Walking with a slight limp, he emerged Wednesday from a small door at Paris’ Sante prison. He smiled briefly at his lawyer before getting into a waiting car, which sped off as a crowd yelled “Murderer” and “Papon in jail.”

Along with the ADL, other Jewish groups lashed out at the decision to free him.

The Yad Vashem Holocaust Memorial in Jerusalem said the ruling was in “blatant disregard of the suffering he perpetrated on countless Jewish victims.”

The Jerusalem office of the Simon Wiesenthal Center likewise denounced the decision, calling Papon an “arrogant, unrepentant Nazi collaborator who had absolutely no empathy whatsoever for the hundreds of innocent people he sent to death camps.”

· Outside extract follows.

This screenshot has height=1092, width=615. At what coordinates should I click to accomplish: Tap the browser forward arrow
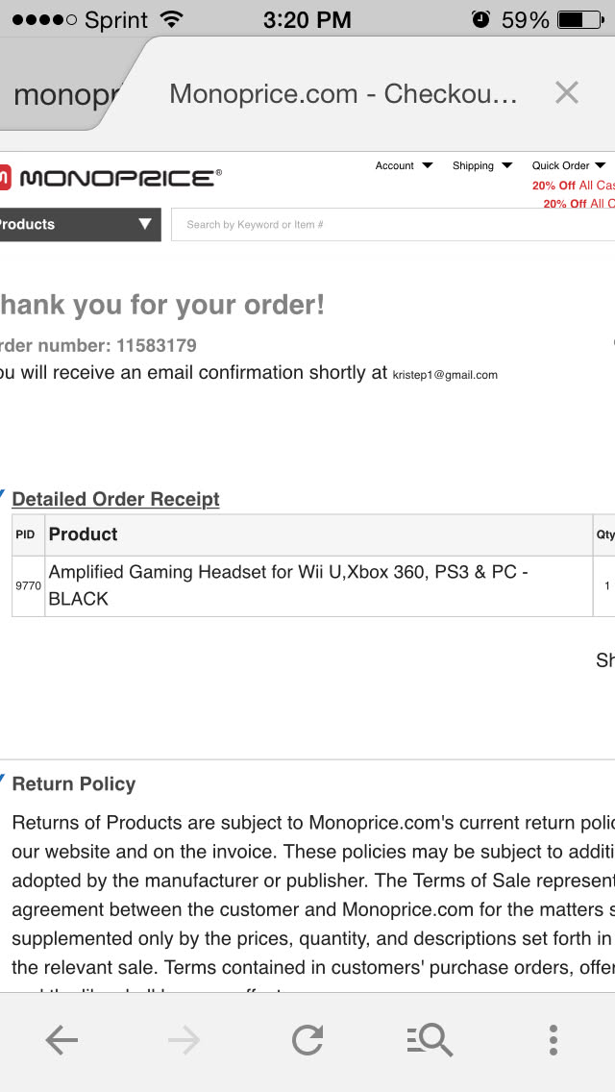(x=184, y=1040)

According to his lawyer, Jean-Marc Varaut, Papon was as surprised as anyone at his sudden freedom.

Now that he is free, Papon plans to “rest, rebuild his health and spend time with family and friends,” Varaut, who is one of France’s most prominent lawyers, told reporters.

After the liberation, Papon went on to an illustrious postwar career, serving as police chief of Paris between 1958 and 1967 and as budget minister in the French Cabinet during the 1970s.

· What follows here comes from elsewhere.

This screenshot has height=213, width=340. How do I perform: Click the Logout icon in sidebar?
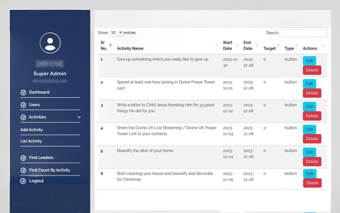point(23,181)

Papon’s previous position in the French establishment ensured his release, Nazi-hunter Serge Klarsfeld said.

“It’s to do with the establishment. The fact he could have died in jail was something they could not contemplate,” Klarsfeld, a key figure in pushing for Papon’s sentencing, told Reuters Wednesday.

Legal action against Papon began in 1981 after a newspaper article detailed his past.

But proceedings against him were repeatedly obstructed by French officials reluctant to see a trial dredge up embarrassing memories of France’s collaboration with the Nazi occupiers.

His trial, which began in October 1997 and was delayed several times by Papon’s health problems before ending in April 1998, was one the longest in French postwar history.

The trial included hundreds of witnesses and forced the country to re-examine its role in the wartime Nazi occupation.

In October 1999, Papon fled to Switzerland before France’s Supreme Court upheld his 10-year prison sentence for crimes against humanity.

But Swiss police soon seized Papon in a hotel in the swanky ski resort of Gstaadt and whisked him back to France.

At the beginning of his trial in 1997, a presiding judge allowed Papon to remain free during the proceedings in an unusual decision that triggered outrage among the civil plaintiffs — most of them relatives of Jews deported to Nazi death camps.

Even after his conviction, Papon stayed out of prison pending his Supreme Court appeal.

Though Klarsfeld would have preferred to see Papon serve more time in prison, he said Papon’s conviction was what mattered most.

“Today the meaning of the Papon case is not changed. He can go to the United States, he can marry a Hollywood star, but it will not change the fact that he was sentenced to 10 years by the jury. That’s the most important thing.”